Minding one’s own mind is a difficult art. One must juggle with the uncontrolled power of ideas, the tyranny of imagination, the empire of reason, the excesses of imitation, and the probable (in-)adequacy of the mind to reality.
One must also consider the conformation of the soul’s desire to her true end. The soul is basically a mystery to herself. How could she unravel mysteries far from her attainment, when she is evidently unable to understand herself, or to escape the grip of her drifting imagination?
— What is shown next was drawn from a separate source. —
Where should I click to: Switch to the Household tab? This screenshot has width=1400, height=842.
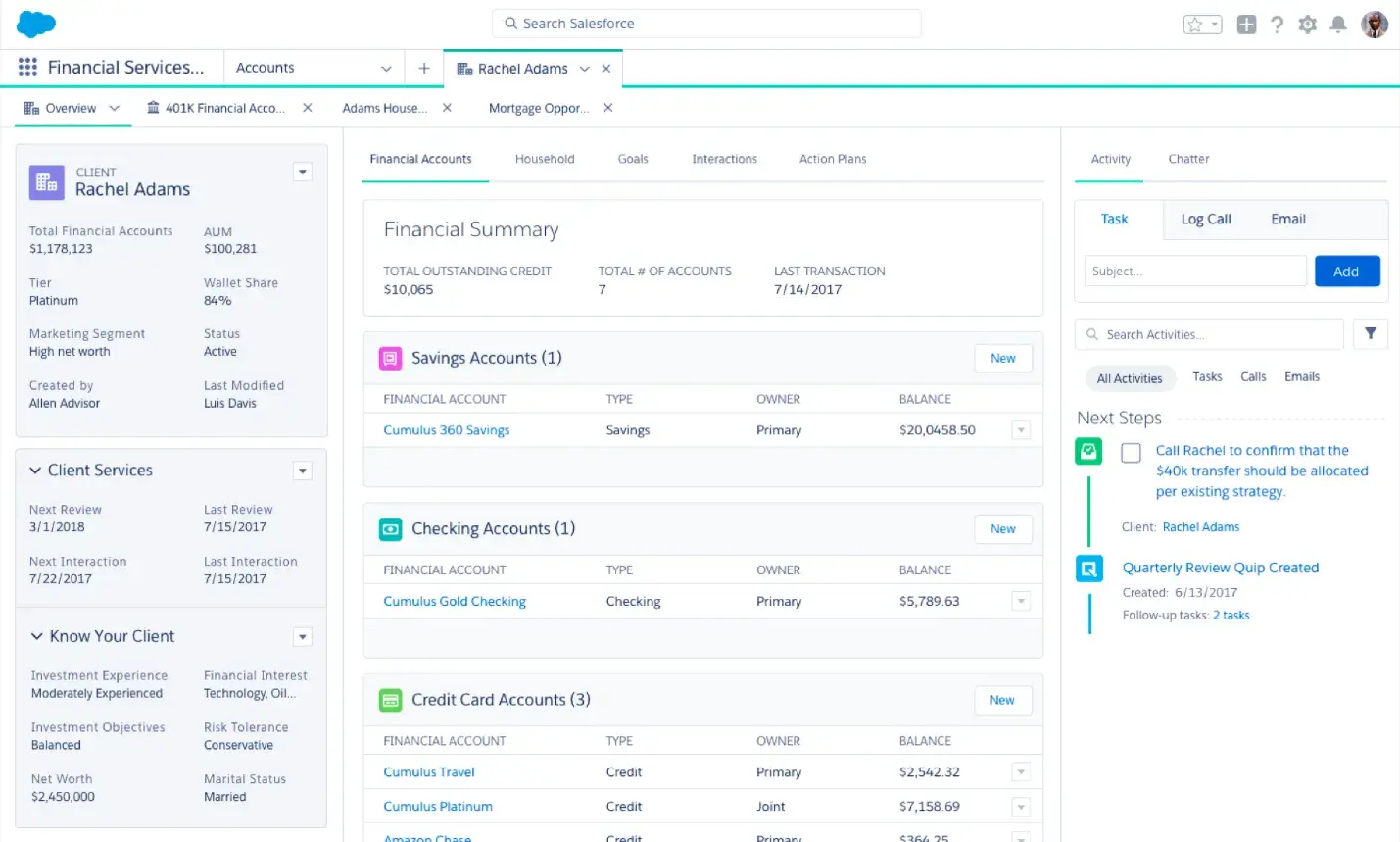(x=544, y=159)
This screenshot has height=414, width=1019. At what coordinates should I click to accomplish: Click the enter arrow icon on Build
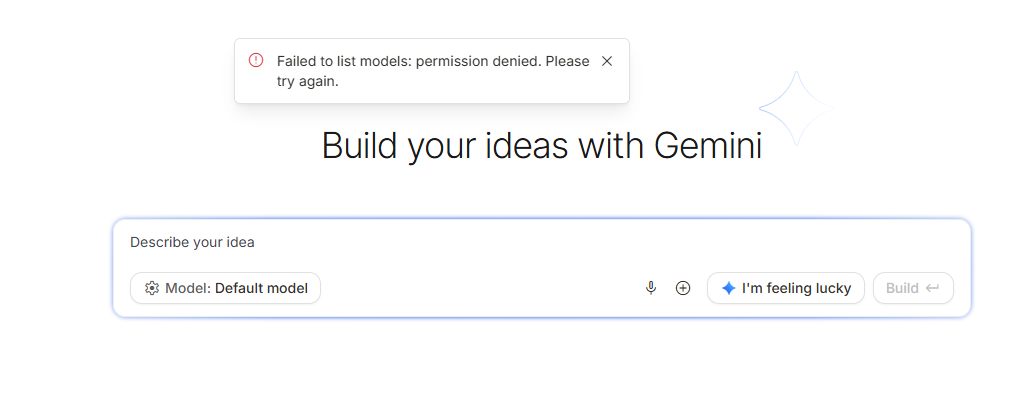click(932, 288)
The myth, it seems, may be for the soul an alternative path of research. It is one way to escape the tyranny of the déjà vu and its consequences. A way to set her free, while giving in to her vertigo.
Here is an example.
In the Timaeus, Plato describes the power that the soul exerts over the body, and in the Phaedrus, he deals with the soul liberated from the body.
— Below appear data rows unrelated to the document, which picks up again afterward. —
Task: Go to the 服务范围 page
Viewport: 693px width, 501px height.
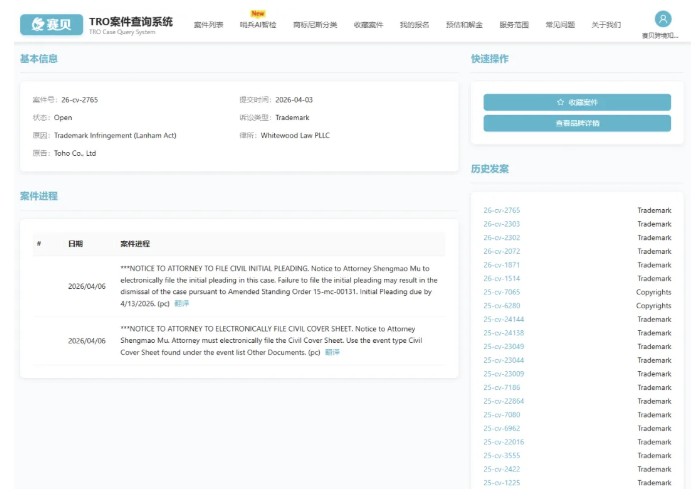Action: [514, 24]
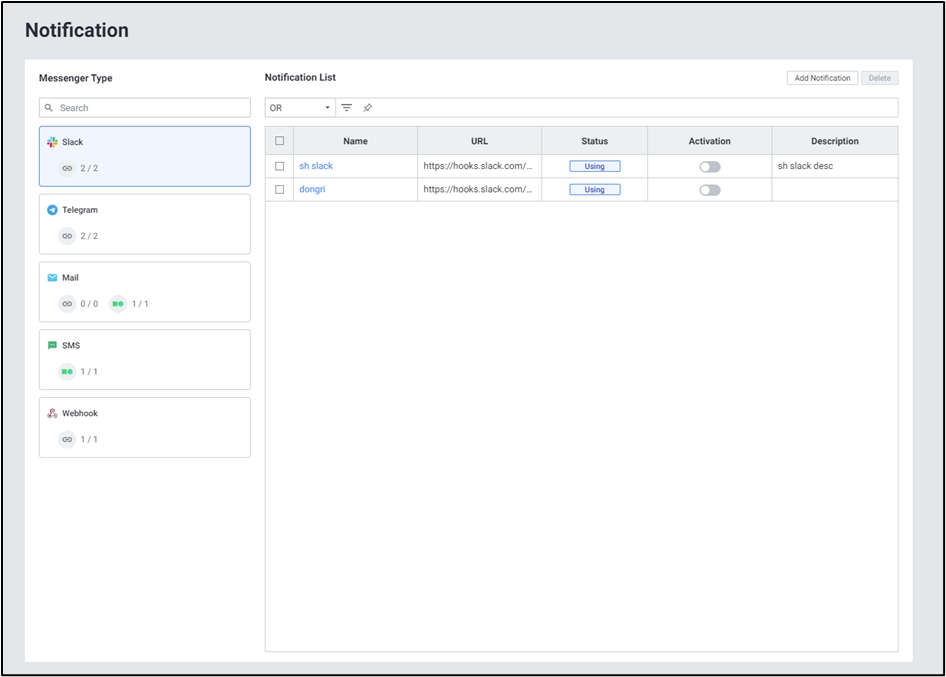Toggle activation switch for sh slack
Screen dimensions: 946x677
point(709,167)
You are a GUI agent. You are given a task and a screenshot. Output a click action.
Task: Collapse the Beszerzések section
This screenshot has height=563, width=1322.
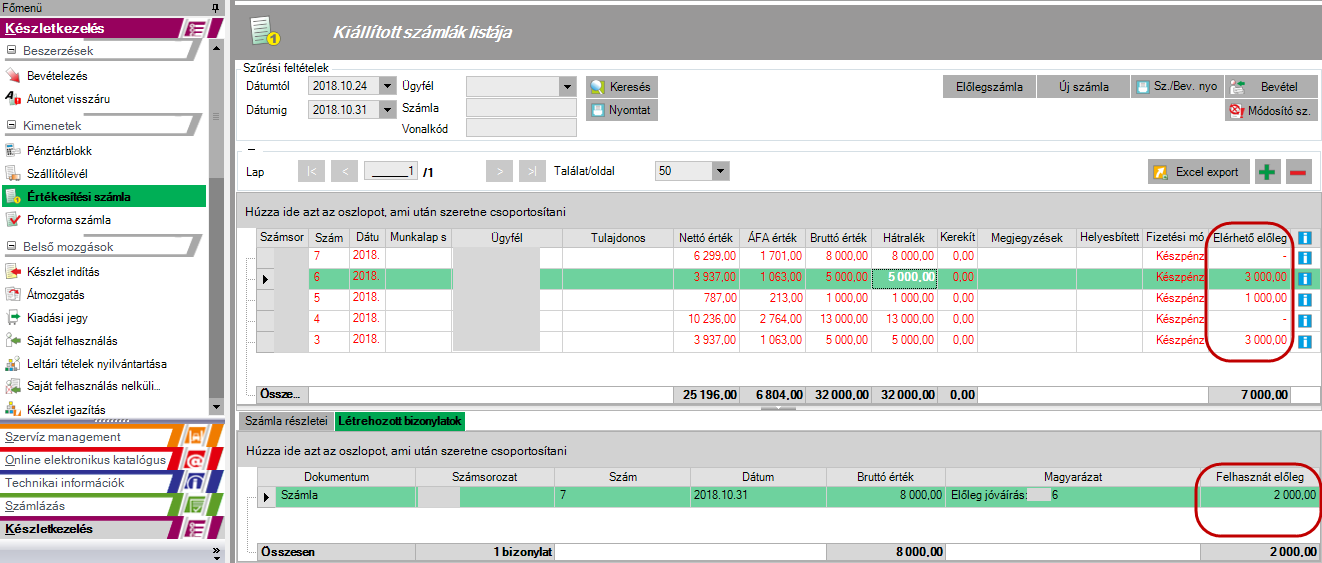tap(12, 50)
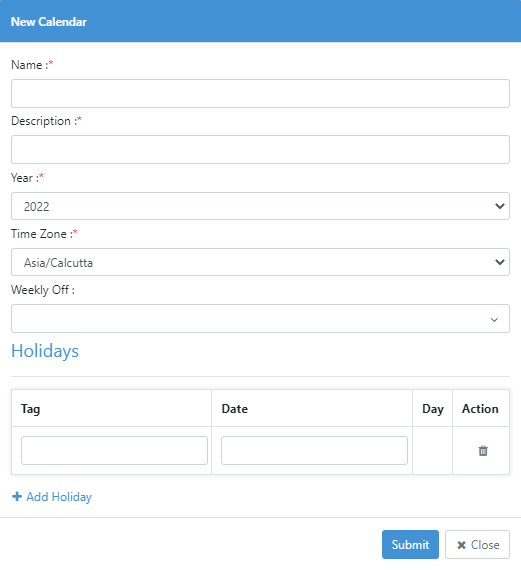Focus the Name text field

pos(260,93)
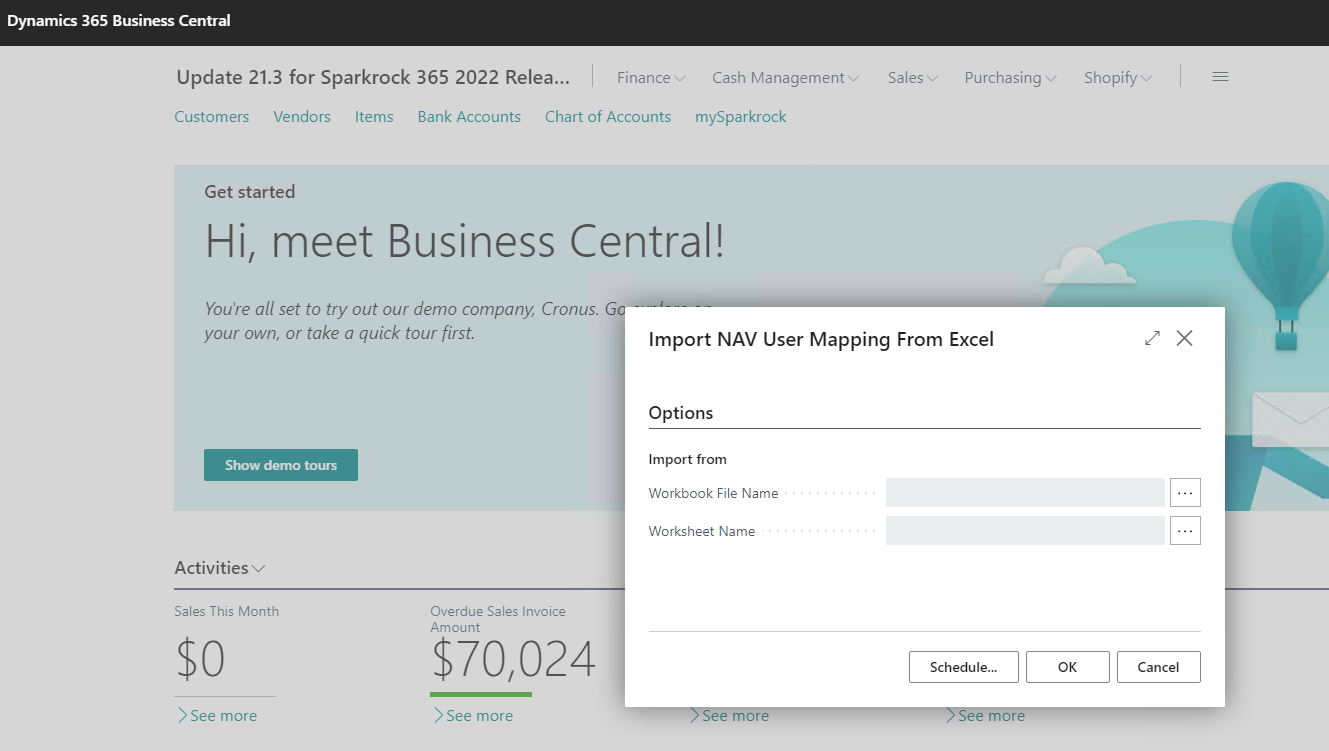
Task: Confirm the import with OK
Action: coord(1067,667)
On the one hand, the soul is in charge of the body into which it has descended. On the other hand, the soul freed from the body travels through the heavens and governs the world. So doing, she binds herself to celestial souls.
Her liberation is accompanied by frankly enigmatic phenomena:
« Where does it come from that the names of mortal and also immortal are given to the living, that is what we must try to say. Every soul takes care of everything that is devoid of a soul and, on the other hand, circulates throughout the whole universe, presenting herself there sometimes in one form and sometimes in another. However, when she is perfect and has her wings, it is in the heights that she walks, it is the whole world that she administers. »i
The soul « has her wings » and is called to administer the « whole world ». What does that mean?
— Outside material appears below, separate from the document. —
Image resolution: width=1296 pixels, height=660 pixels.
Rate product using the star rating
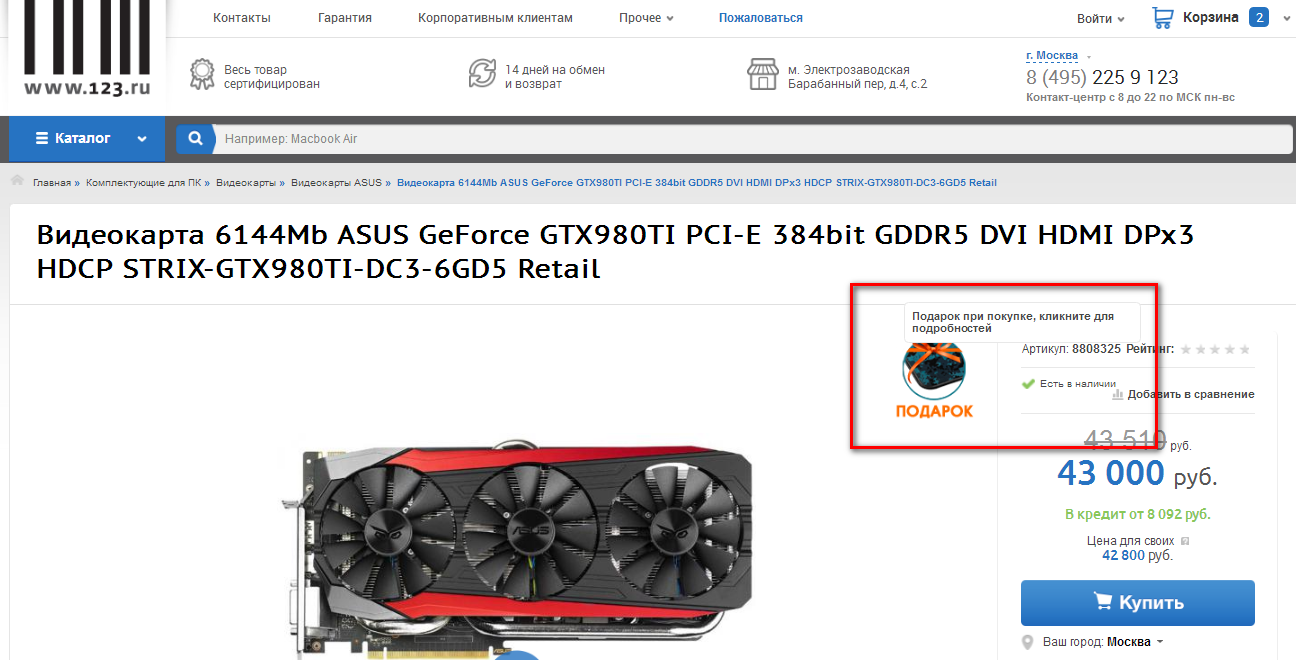click(1215, 349)
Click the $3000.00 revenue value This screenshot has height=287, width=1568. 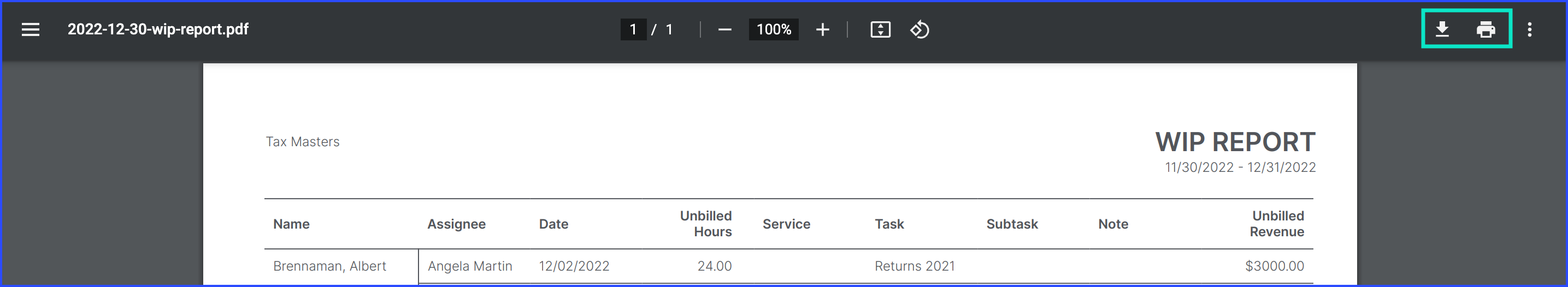1274,266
By commenting on this passage, Marsilio Ficino brings it closer to another text by Plato which states in a rather obscure way:
« The need for intelligence and the soul united to intelligence exceeds all necessity. »ii
This comment requires an explanation.
When the soul is liberated, that is, when she leaves the body, she takes advantage of this freedom to unite herself « necessarily » to the intelligence. Why « necessarily »? Because in the spiritual world there is a law of attraction that is analogous to the law of universal attraction in the physical universe. This law is the law of the love that the free soul « necessarily » feels for the (divine) intelligence.
When she unites with the ‘intelligence’, the soul becomes « winged ». She can do anything, including « administering the whole world ».
This explanation doesn’t explain much, actually.
Why is the « perfect » soul, « winged », called to « administer the whole world »?
In reality, the mystery is thickening. The Platonic myth only opens doors to other, more obscure questions.
Two thousand years after Plato, Marsilio Ficino proposed an interpretation of these difficult questions:
“All reasonable souls possess an upper part, spiritual, an intermediate part, rational, a lower part, vital. Intermediate power is a property of the soul. Spiritual power is a ray of higher intelligence projected on the soul, and in turn reflected on the higher intelligence. The vital power is also an act of the soul reflecting on the body and then repercussions on the soul, just as sunlight in the cloud is, according to its own quality, a light, but as it emanates from the sun, is ray, and as it fills the cloud, is whiteness.”iii
The thicker the mystery gets, the more images multiply!
Ray, light and whiteness represent different states of intelligence mixing with the mind (the ray becomes light), and of spirit mixing with the world and matter (light becomes whiteness).
We may also understand that the « ray » is a metaphor of the (divine) intelligence, that the « light » is a metaphor of the power of the (human) spirit, and that whiteness is a metaphor of the vital power of the soul. These images (ray, light, whiteness) have a general scope, – which applies to the world as well as to the mind.
So is the myth.
The myth is like a « light », generated by a « ray » striking the mind, and generating « whiteness » in it (i.e. revelation).
The « ray », the “light”, the “whiteness” are images, metaphors, for the Word (Logos), the Myth (Mythos), and Reason (Logos, again), as various degrees of illumination.
Is this explanation enlightening enough?
If not, you will have to learn to fly, without wings, radar and GPS, in the nights and fogs of the world.